À votre avis, à quoi peut bien servir cette passionnante vidéo ?

Elle permet à un musicien qui n’a pas de métronome de jouer précisément à 110 battements par minute⁠1. On trouve des centaines de ces vidéos sur YouTube, à toutes les vitesses, sans parler des nombreuses applications qui remplacent parfaitement cette antiquité :

C’est en 1816 qu’un ingénieur bavarois nommé Johann Maelzel a fait breveter le métronome, qui est l’échelle de référence du rythme pour les musiciens.

Toute petite, quand j’ai commencé le piano, on avait encore le vieux métronome en forme de pyramide utilisé chez ma grand-mère. J’aurais dû le garder : en ligne, ces vieilles machines se vendent maintenant des centaines de dollars.

Je me rappelle la sensation du curseur bougeant sur la tige, un métal solide cliquetant doucement sur son échelle graduée. Avec son boîtier en bakélite, ce plastique lourd et increvable, l’appareil dégageait une impression de solidité, de mécanique irréprochable.

Mais le chef d’orchestre Bernard Labadie n’a jamais eu la même confiance que moi : « On pouvait toujours se demander si le ressort fonctionnait correctement, si le tempo donné était exact. »

EXERCICES À FAIRE:
[1] D’après le texte sur le métronome, en quelle année Johann Maelzel a-t-il fait breveter cet appareil ?
[2] Traduisez en anglais cette phrase du texte sur le métronome : « C’est en 1816 qu’un ingénieur bavarois nommé Johann Maelzel a fait breveter le métronome, qui est l’échelle de référence du rythme pour les musiciens. »
[3] Poursuivez le texte sur le métronome à partir de sa dernière phrase.

ENREGISTREMENTS:
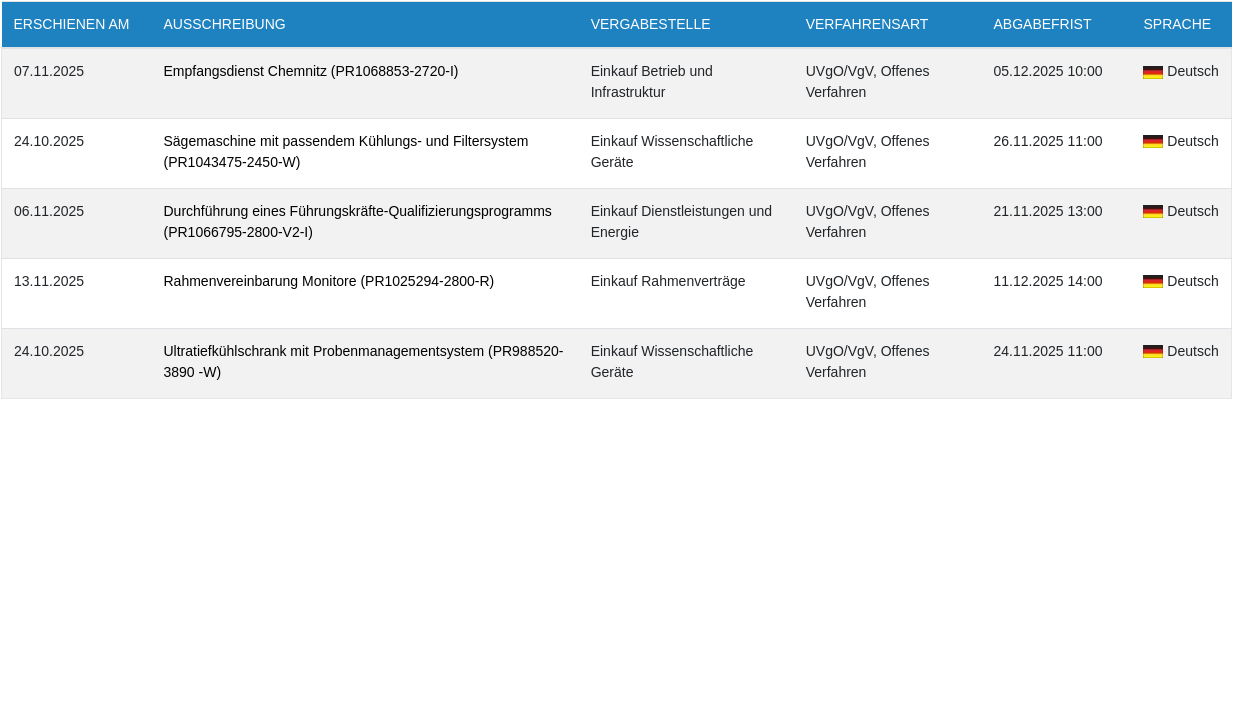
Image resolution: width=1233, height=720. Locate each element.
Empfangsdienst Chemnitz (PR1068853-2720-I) (311, 71)
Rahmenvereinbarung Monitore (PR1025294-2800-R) (329, 281)
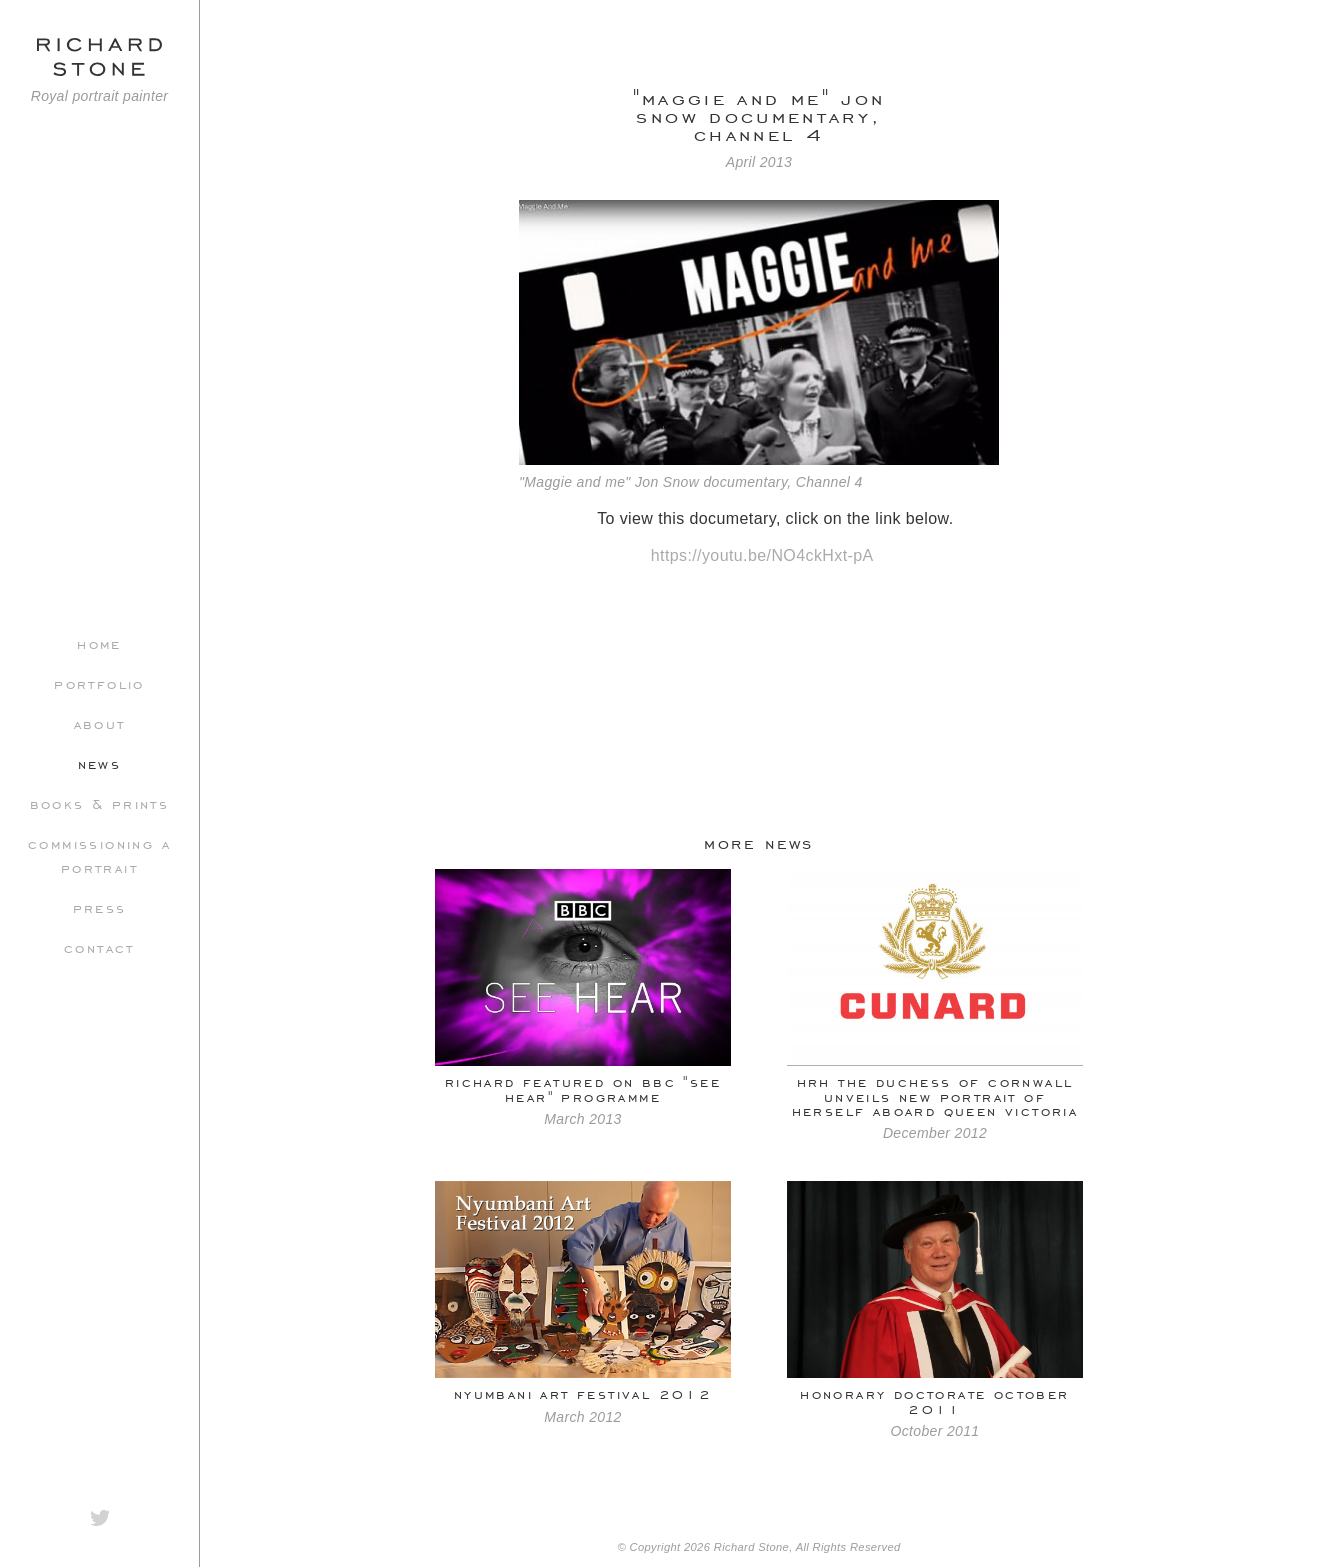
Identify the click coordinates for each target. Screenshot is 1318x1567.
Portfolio (99, 683)
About (100, 723)
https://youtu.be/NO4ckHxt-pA (762, 555)
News (100, 763)
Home (99, 643)
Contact (99, 947)
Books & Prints (100, 803)
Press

RÉPONSES DANS L’ORDRE:
[1] En 1816.

[2] It was in 1816 that a Bavarian engineer named Johann Maelzel patented the metronome, which is the reference scale of rhythm for musicians.

[3]
Depuis deux siècles, une bataille fait rage sur les indications métronomiques de Beethoven dans ses symphonies : elles sont si rapides qu’on a souvent dit que son métronome devait être défectueux. Une explication quand même un peu forte de café…

Bernard Labadie, chef d’orchestre

Le deuxième mouvement de la Huitième symphonie de Beethoven est considéré comme un clin d’œil au métronome, dont il connaissait l’inventeur. Le chef Paavo Järvi adopte précisément le tempo noté par Beethoven, 88 battements par minute, ce qui semble ma foi très seyant pour un allegretto.

Mais si on superpose un véritable métronome à cette performance, les décalages sont nombreux et je vous jure, c’est le métronome qui a l’air fou !

Sans repasser la théorie de la relativité (j’en serais bien incapable), on peut dire que le temps est élastique : les deux minutes qui vous séparent du résultat d’un test de grossesse sont à la fois interminables et denses, mais deux minutes au soleil sur une plage ont la légèreté d’une meringue.

Pareil en musique : le temps est variable selon la quantité et la texture des notes qui l’occupent, et selon la personnalité des musiciens. En musique classique, on n’a pas la référence d’une batterie qui garde le beat, tout devient donc… négociable.

Les musiciens doivent apprendre à se parler, car l’absolu du métronome ne vaut rien : c’est même presque une insulte de l’invoquer, ou de proposer de l’utiliser dans un groupe.

La diplomatie est utile : « Je pense qu’on ne compte pas de la même façon » sera mieux reçu que « Tu accélères ! ». « Je ne saisis pas ta conception du rythme » passera mieux que « Tu rushes toujours le troisième temps ! ».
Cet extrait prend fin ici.